Début Novembre1998, mon père m’a demandé d’acheter une petite caméra et de « descendre » quelques jours à Tourtour pour le filmer dans son atelier.
La maladie de parkinson avait déjà considérablement réduit ses forces qu’il ne réservait plus qu’à son travail.
J’avais quitté la Baume quelques semaines auparavant alors qu’il œuvrait déjà à sa prochaine exposition.
À ce moment, il était question d’une série de personnages bien vivants, de face et en costume d'époque.
Je dois dire que ce que j’avait vu avant d’aller retrouver mon existence parisienne m’avait laissé quelque peu sceptique…
En poussant la porte de l’atelier, j’étais à mille lieues d’imaginer que cette relativement courte période de travail avait fait évoluer si prodigieusement son sujet initial.

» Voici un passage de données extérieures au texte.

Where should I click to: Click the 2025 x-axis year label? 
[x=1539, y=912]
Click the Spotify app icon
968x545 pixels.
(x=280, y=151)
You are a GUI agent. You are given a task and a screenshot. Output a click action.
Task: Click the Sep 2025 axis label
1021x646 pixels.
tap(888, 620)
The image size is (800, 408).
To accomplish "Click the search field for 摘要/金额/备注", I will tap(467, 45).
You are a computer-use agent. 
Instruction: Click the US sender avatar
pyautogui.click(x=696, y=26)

Je retrouvai ces mêmes personnages qui étaient passés d’une vie statique et sans relief à un trépas brillant et provocant.

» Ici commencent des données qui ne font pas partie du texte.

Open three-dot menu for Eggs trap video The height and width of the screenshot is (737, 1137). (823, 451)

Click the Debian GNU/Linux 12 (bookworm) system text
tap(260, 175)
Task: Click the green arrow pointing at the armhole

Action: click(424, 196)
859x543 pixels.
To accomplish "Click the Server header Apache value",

Il les avait décharnés et « habillés » d’une mort organique.
Le message était clair, nous abordions le dernier acte d’une vie de peinture, et il m’avait confié la charge d’en être à la foi passeur et témoin privilégié.

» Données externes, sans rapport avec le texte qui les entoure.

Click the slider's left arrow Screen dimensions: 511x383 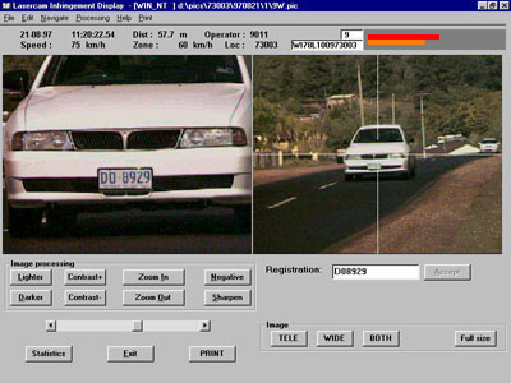coord(51,325)
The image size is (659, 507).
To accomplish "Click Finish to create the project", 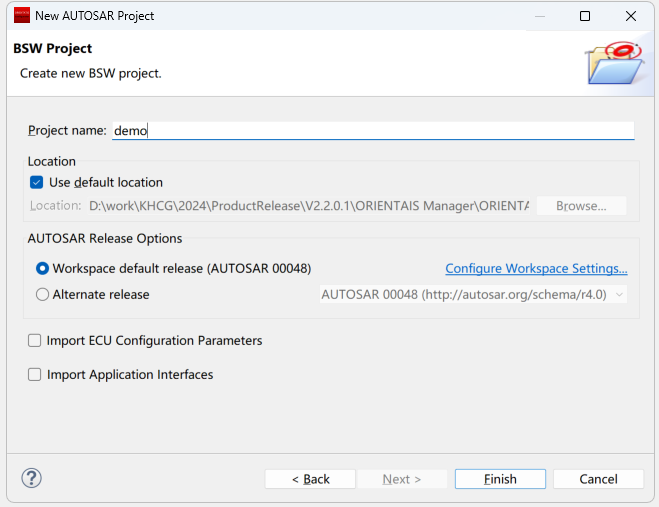I will (500, 479).
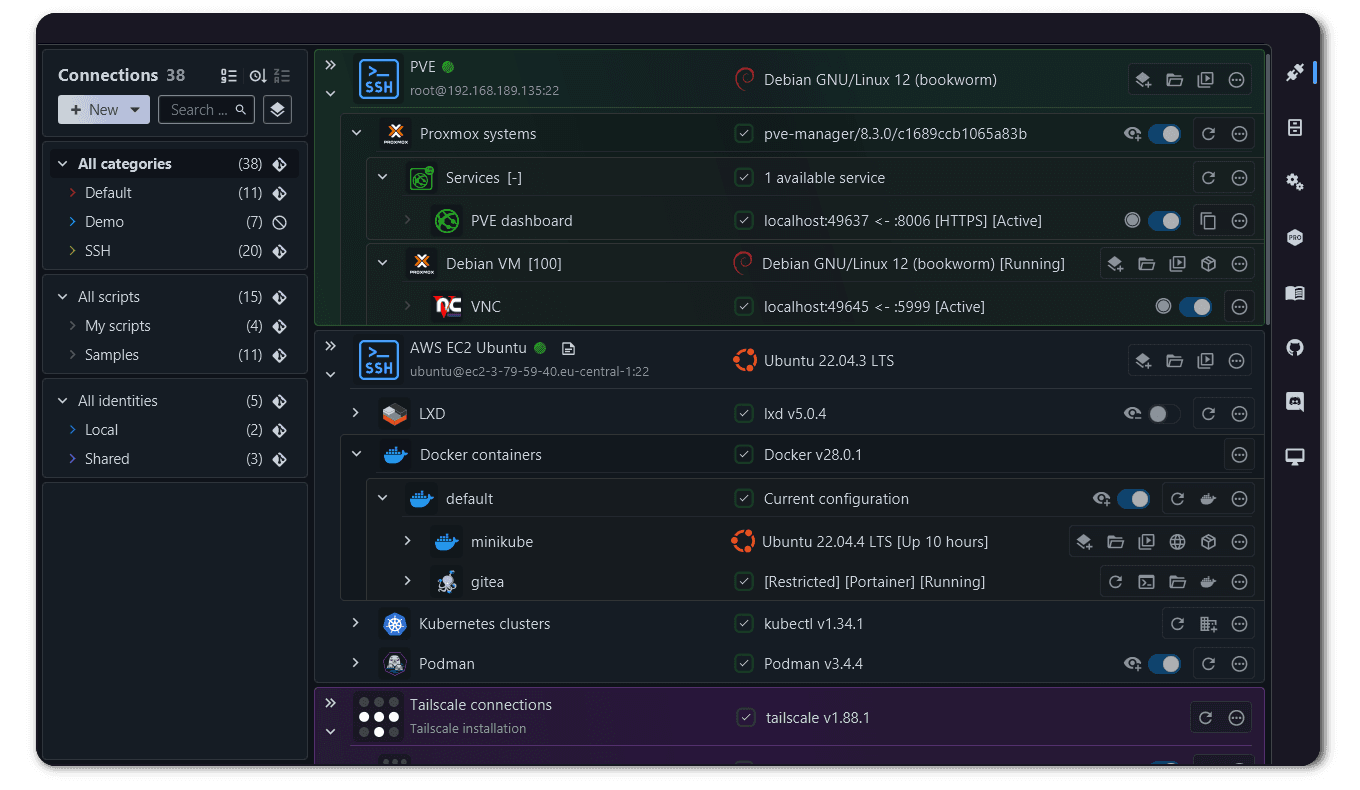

Chaque matin de cette période, aussi discrètement que possible, j’ai filmé la fin de l’exécution de cette série sans trop penser à ce que cela annonçait.
À la fin il m’a juste dit : « dommage que je ne t’ai pas demandé de venir plus tôt »
Il ne m’a évidement jamais demandé à voir ces images. Ce qui comptait pour lui était qu’elles existent.
Début 2008 j’ai numérisé puis monté cet incroyable témoignage pour en faire ce film.
Mon père voulait que le public puisse assister à une partie de l’exécution de l’épilogue de son œuvre.
J’ai, avec ma sensibilité, monté ce film court pour plonger le spectateur dans l’intimité de sa création et surtout dans le cœur de sa matière première : la peinture.
une très mauvaise prise de son doublée d’une climatisation assourdissante m’ont obligé à monter ce film en musique…Le choix musical c’est imposé de lui même.
Aujourd'hui cela fait 20 ans qu'il nous a quitté, clouant définitivement son bec à la maladie et la souffrance qu'elle engendrait. Fuyant aussi un nouveau millénaire arrivant à grands pas et qui le terrorisait.
Ces images ont été montrée pour la première fois au Musée d'Art Moderne de Paris lors de la rétrospective de 2017, et quelques-unes aussi dans le documentaire de Stephane Guez « Bernard Buffet, le grand dérangeur ».
Je profite de cette date anniversaire pour le mettre sur le web afin que les nombreux amateurs(trices) de son art puissent découvrir cet incroyable moment de peinture et d'histoire.